Eel River Bar was a big winner at the 2016 Ulnooweg Aboriginal Entrepreneur Award show this past summer. The Osprey Truck Stop won the award for Aboriginal Government Enterprise of the Year, Tom Simonson of Tom Simonson Contracting won the Male Entrepreneur of the Year and Kimberly Cormier of Kimberly’s Salon & Spa won the Youth Entrepreneur of the Year. Sacha LaBillois, the Economic Development Officer (EDO) at Eel River Bar, is excited about what has been happening in the community during the past few years and their plans for the future.
“I nominated 2 of the 3 businesses that won awards at the Ulnooweg Entrepreneur Awards Gala,” said Sacha. “I nominated local entrepreneur, Kimberly Cormier, she’s been in business for 13 years running her hair salon and I recognized her hard work and thought that she should be recognized for it on a bigger scale. I also nominated our band business, the Osprey Truck Stop. The third business that won, Tom Simonson’s Contracting, was nominated by Tom’s wife, Jody Simonson. Overall, it was a good year.”
The Osprey Truck Stop is the main community business and serves between 500 - 800 customers every day. Established in 2003, it offers a licensed restaurant; a convenience store; a lounge, rest area, showers and laundry facilities for transport drivers; and gaming facilities.
“The Truck Stop has been very successful,” said Sacha, “we offer a wide range of services there. When we were planning the Truck Stop we looked at the competition nearby to see what they offered. At that time, you would typically see that truck stops were not accommodating the female market because typically, truck drivers are all men, but we said that were going to have both male and female shower facilities and a truckers lounge.”

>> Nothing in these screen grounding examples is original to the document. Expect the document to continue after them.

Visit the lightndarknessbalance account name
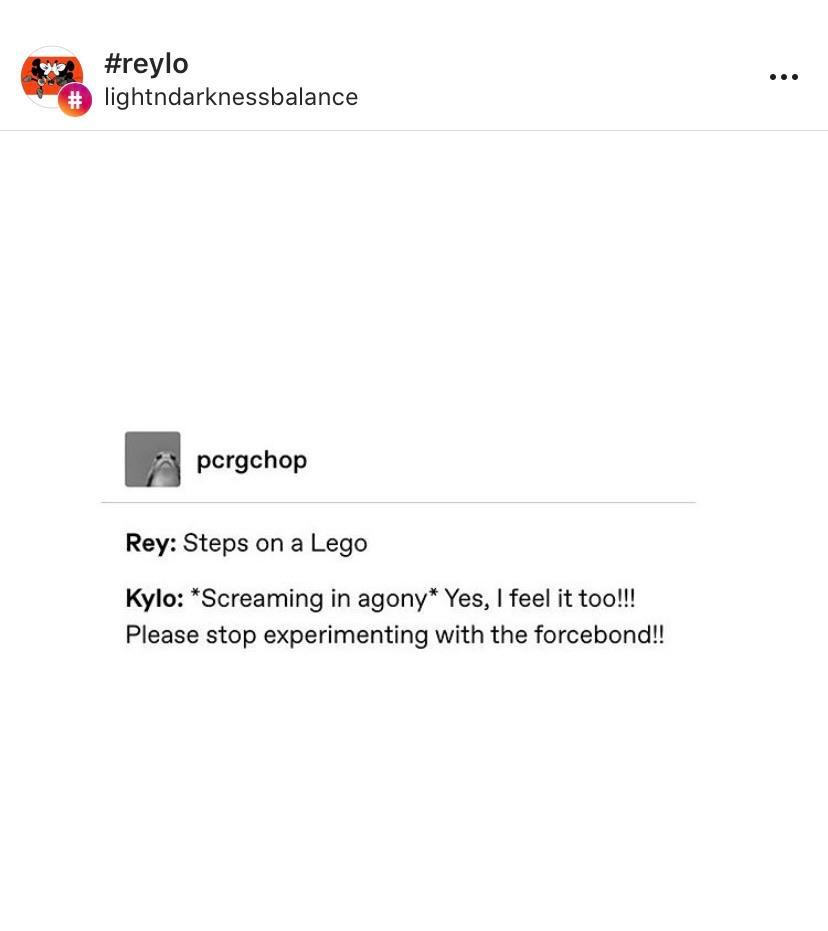This screenshot has height=931, width=828. [231, 97]
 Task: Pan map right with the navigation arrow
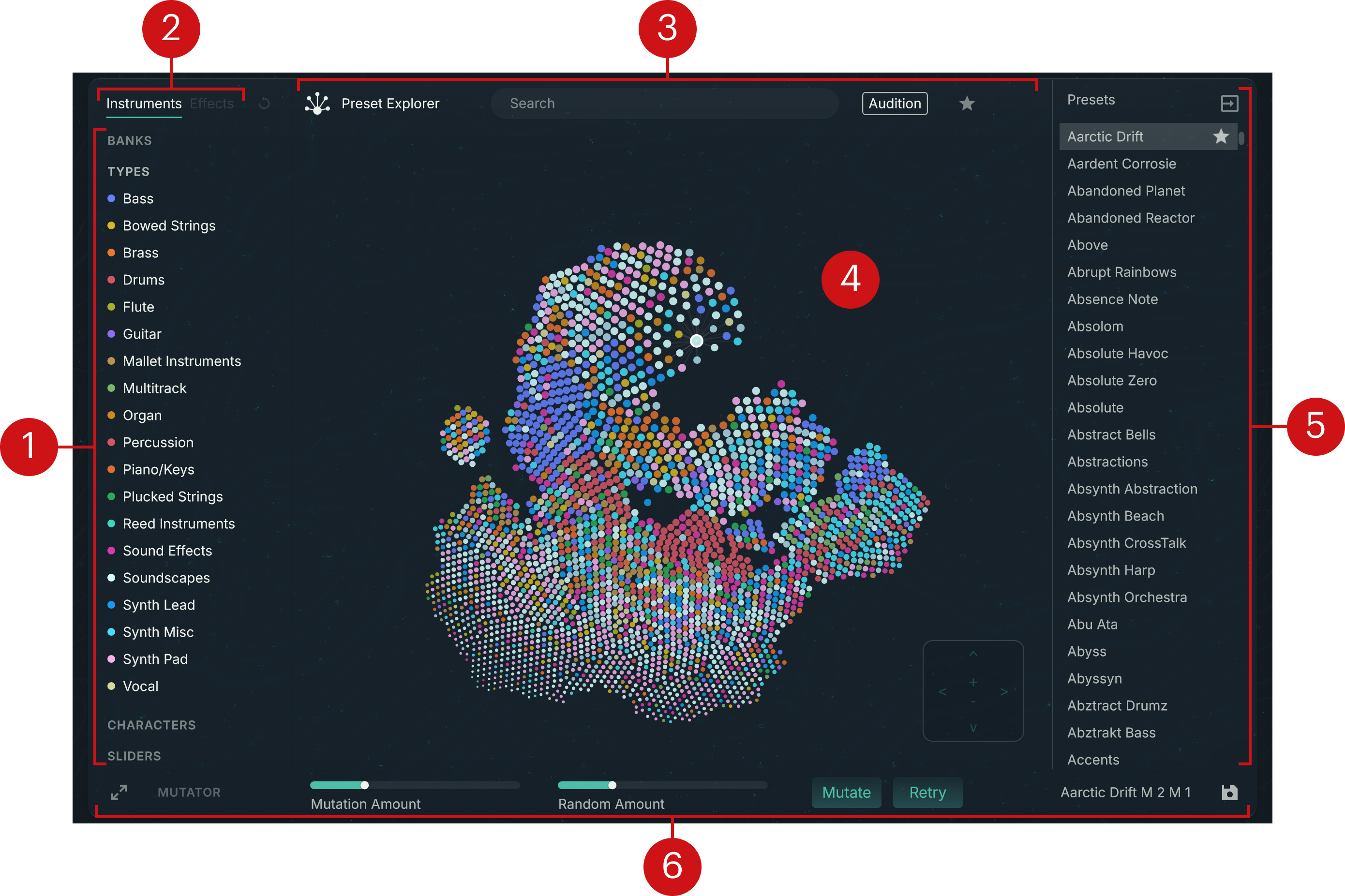(1004, 692)
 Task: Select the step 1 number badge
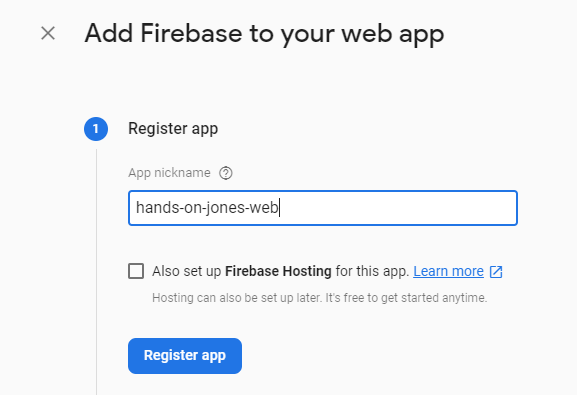click(96, 129)
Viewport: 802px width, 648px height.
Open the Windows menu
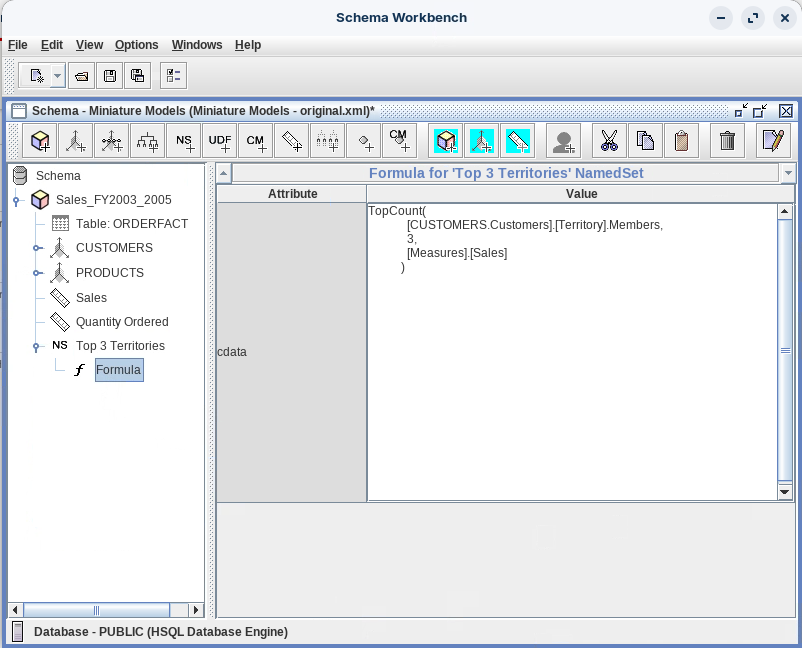pos(196,45)
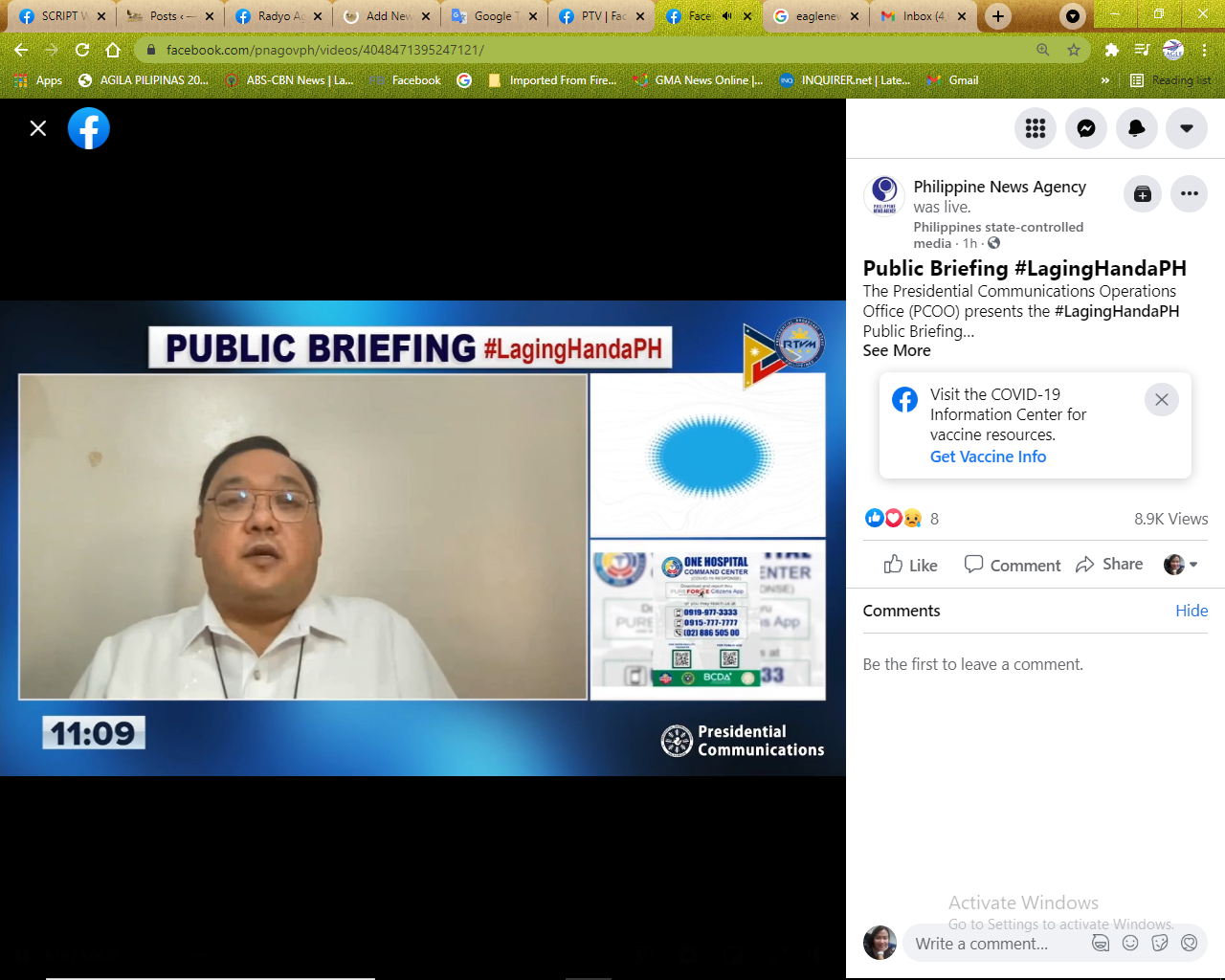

The revenues from the Truck Stop and gaming allow the band to fund programs that are not covered under traditional funding sources.
“We have a great support system for our students,” said Sacha. “We help subsidize their education and living allowance. We also support recreation programs and have a lot of benefits for our elders, they go on annual trips and they get assistance for their power and services like lawn and maintenance. In addition, we fund AA programs and pretty much any kind of request that comes in which has no other funding.”
The local entrepreneurs in Eel River Bar are also contributing to the well-being of the community. Other businesses in the community include 2 lobster shops, a catering company, some housing and trucking contractors, Simonson’s grocery and the community daycare.
“Our local entrepreneurs really help the community out,” said Sacha. “Typically, they employ our community members and this helps the money to stay in the community. In addition, the band and community members go to our local business people for the services that we need before going outside of the community. I’d say the community is pretty tight-knit and people generally want to see each other succeed so there is a spirit of supporting each other here.”
Sacha recently hired an Economic Development Executive Assistant, Keisha Moffet, with the support of JEDI’s Aboriginal Internship Program (AIP) and the two of them are ready to help new entrepreneurs in their community.
When asked how a new entrepreneur would get started in Eel River Bar, Sacha replied, “First, they would normally come to see me and I can provide them with information on other organizations. I help them with their business plan, I help them make phone calls and appointments. Some people come in with everything done. I just assist in any way I can without sitting down and writing their business plan for them.”
Eel River Bar is currently in the process of developing an Economic Development Board to help move big community projects forward. They have been inspired by other successful First Nation communities to separate business development from local politics. The community is currently investigating economic development options in biomass, wind and solar but is also planning to expand the area around the Osprey Truck Stop.
“We have 80 acres of land by the truck stop to be developed,” said Sacha. “We will develop a commercial highway park; I envision fast food there, a coffee shop, retail, light manufacturing, and a boutique hotel. That will be the highlight of my career when I say that we have accomplished this. Currently, everyday my highlights are the little pieces that I work on that gets us closer to that goal.”
Sacha describes an EDO as someone who is willing to go beyond the typical job description and is capable of handling a variety of tasks. She’s learned to tailor new programs to fit with the available funding. She also attributes the success at Eel River Bar to a real team effort.
“The success of Eel River Bar is because of the Chief and Council who have the vision to carry forth, and the staff who assists with the running around and writing proposals. Each department comes together, to make things happen. Right now, Migaju house, a 12-bed home for kids and families at risk is a project that we are working on in our community. This initiative’s success comes from the Health Department, the Social Department and Economic Development all working together.”